A sole proprietorship is the most common form of business type or company type and the easiest to understand and set up. Nevertheless, the owner is personally responsible for all financial obligations of the business and may not be treated as a separate entity. There is no legal division between the owner and the business, and so, the sole proprietorship may dissolve upon the death of its owner, and substantial debts can be passed on to family members.
A partnership has two or more owners that will share the earnings and losses of the company. A business with this structure does not assume the tax liability but are "passed through" to partners to account on their personal income tax returns. Like sole proprietorship, each partner is also personally liable for the financial obligations of the business and may dissolve upon the death of its owners, but the ownership can be passed to family members. Depending on the agreement signed by the partners, ownership may or may not be sold to anyone else.

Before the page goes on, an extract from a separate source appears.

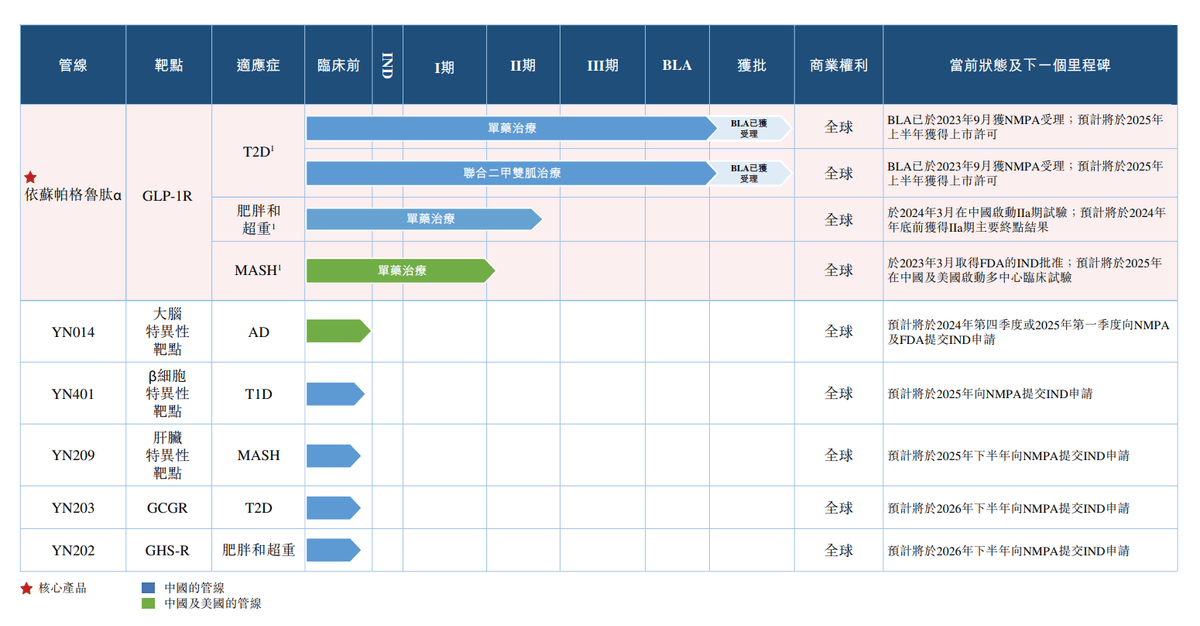
Task: Click the 肥胖和超重 indication in YN202 row
Action: point(258,550)
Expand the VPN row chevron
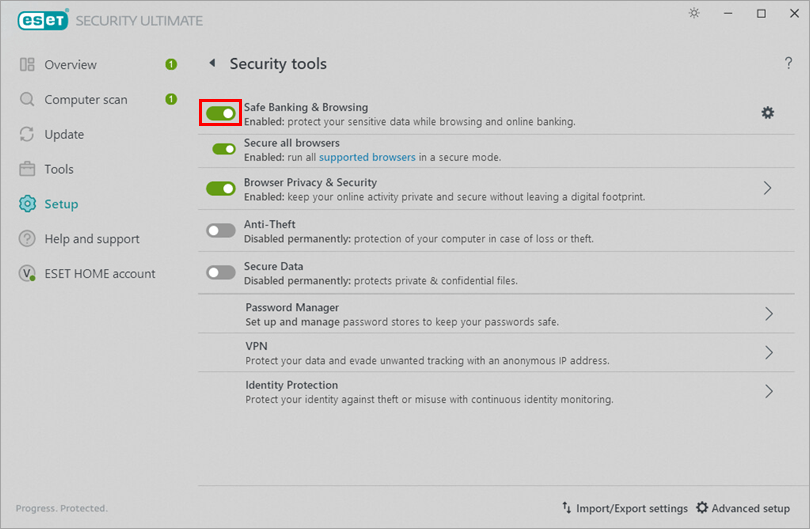 tap(769, 352)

A corporation is a legal entity separate from the founders, shareholders, and officers. Like an individual, corporations are taxed and held responsible for its actions, hence the avoidance of personal liabilities. Corporations require extensive maintenance of records and documents. C corporations can be subject to double taxation while S corporation (or Subchapter corporation) prevents this by passing through the income and losses on individual tax returns. Forming an S corporation is only applicable to US citizens.
To further explain how C corporations are taxed, they do not pay taxes on every dollar earned because taxes are calculated after deducting all operating expenses first, reducing total taxable income. Shareholders in only get taxed if dividends are distributed to them by the company. If dividends are kept within the company and not distributed, then double taxation does not apply.
Despite of double taxation, this business type or company type is a popular choice because it allows the company to easily generate capital by selling shares or stocks to investors. The number of stocks can be expanded indefinitely at any time to generate more funds without relying on the help of financial institutions.
Corporations are perpetual, which means that death of founders or shareholders will not affect the corporation as it is a legally separate entity.
Limited Liability Company or LLC
A limited liability company or LLC has the benefits of both the corporations and partnerships. The earnings and losses are passed through to individuals instead of the business itself, and at the same time, the owners are not personally liable for the obligations of the business.
The IRS treats single-owner LLCs as sole proprietorships which means single-owner LLCs do not pay corporate taxes and do not have to file a return. The owners of single-member LLCs must report all profits and losses on individual income tax returns.
Multi-owner LLCs are treated as partnerships. Multi-owner LLCs do not pay taxes on business income. Each owner or member of the LLC pay taxes on their portion of profits on their personal income tax returns. Unlike C corporations, owners get taxed regardless if the profit has been distributed or not.
Like corporations, LLCs can survive beyond the death of its owners by inserting a provision in your operating agreement that indicates transfer of ownership to a family member or another person (or organization).
Professional Limited Liability Company or PLLC
A professional LLC or PLLC is only available to some licensed professionals. Some states prohibit licensed professionals to form an LLC, and form a PLLC instead. The requirements and rules vary per state but in general the professions allowed to form PLLCs are lawyers, doctors, engineers, and accountants. Owners of PLLC enjoy the same benefits as LLC except it does not protect individual members from malpractice filed against them, however, they are not liable for each other’s malpractice.